**Task:** The string "agent" may appear in lines of the listing. Report each line where it does.

**Provided records:**
== Segment start ==
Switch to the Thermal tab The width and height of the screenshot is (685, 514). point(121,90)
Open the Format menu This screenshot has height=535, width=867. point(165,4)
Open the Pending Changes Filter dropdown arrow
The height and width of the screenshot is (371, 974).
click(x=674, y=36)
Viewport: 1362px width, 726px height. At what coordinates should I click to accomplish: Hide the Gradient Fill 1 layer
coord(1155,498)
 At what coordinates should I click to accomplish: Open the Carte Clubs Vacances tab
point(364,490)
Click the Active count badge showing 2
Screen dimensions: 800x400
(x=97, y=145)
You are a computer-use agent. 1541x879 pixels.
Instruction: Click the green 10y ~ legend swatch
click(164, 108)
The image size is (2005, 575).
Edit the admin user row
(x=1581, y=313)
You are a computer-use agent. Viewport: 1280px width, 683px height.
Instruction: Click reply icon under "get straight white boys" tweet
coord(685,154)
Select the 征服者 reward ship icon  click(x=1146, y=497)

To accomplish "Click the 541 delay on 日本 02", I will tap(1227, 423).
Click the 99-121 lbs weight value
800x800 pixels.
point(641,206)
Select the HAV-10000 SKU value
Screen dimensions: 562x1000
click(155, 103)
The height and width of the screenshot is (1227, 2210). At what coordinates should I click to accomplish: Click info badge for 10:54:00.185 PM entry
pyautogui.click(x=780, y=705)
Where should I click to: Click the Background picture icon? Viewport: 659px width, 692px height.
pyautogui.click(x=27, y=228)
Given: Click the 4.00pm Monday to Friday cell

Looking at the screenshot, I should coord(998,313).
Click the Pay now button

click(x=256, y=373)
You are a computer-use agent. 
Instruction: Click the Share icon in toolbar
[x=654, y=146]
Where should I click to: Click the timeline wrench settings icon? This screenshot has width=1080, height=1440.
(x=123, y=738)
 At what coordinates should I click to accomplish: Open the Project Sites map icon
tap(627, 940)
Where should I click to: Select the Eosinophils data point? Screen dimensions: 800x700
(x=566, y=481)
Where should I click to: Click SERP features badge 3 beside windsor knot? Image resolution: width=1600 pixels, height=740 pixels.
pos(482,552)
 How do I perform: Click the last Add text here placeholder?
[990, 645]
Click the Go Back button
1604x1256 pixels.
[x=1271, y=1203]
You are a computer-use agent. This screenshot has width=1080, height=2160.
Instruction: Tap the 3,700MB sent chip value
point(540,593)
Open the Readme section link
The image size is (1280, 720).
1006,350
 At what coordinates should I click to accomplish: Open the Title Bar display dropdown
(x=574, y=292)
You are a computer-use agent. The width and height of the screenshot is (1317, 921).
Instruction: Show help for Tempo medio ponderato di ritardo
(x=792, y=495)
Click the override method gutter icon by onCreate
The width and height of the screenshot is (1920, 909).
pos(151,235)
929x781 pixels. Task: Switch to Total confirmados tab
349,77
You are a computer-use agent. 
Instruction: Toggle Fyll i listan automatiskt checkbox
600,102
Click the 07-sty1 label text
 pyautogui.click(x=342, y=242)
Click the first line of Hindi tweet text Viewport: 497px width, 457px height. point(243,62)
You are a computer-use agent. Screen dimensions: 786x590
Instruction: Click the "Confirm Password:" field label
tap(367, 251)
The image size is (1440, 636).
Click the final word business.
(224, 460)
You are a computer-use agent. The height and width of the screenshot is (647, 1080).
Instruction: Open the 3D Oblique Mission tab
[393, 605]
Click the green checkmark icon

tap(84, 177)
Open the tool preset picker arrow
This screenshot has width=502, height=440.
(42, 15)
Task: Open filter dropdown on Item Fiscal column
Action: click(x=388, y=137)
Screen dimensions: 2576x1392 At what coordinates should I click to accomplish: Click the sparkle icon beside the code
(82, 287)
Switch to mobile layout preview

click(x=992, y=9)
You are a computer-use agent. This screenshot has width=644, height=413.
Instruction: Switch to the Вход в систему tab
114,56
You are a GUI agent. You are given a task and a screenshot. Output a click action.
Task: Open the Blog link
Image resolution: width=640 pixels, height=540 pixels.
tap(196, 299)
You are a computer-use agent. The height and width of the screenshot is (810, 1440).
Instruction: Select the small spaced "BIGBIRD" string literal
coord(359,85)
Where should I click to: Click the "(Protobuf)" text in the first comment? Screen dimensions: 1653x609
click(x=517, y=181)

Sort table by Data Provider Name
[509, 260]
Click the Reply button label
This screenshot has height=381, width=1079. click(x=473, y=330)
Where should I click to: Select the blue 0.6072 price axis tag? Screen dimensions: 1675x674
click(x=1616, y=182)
== Segment end ==
**Solved exercise:**
You are a computer-use agent. 1541x879 pixels.
You are a computer-use agent. Viewport: 1280px width, 683px height.
You are a computer-use agent. 
You are a computer-use agent. This screenshot has width=1080, height=2160.
You are a computer-use agent. The width and height of the screenshot is (1317, 921).
You are a computer-use agent. 
You are a computer-use agent. Screen dimensions: 786x590
You are a computer-use agent. The height and width of the screenshot is (647, 1080).
You are a computer-use agent. This screenshot has width=644, height=413.
You are a GUI agent. You are given a task and a screenshot. Output a click action.
You are a computer-use agent. The height and width of the screenshot is (810, 1440).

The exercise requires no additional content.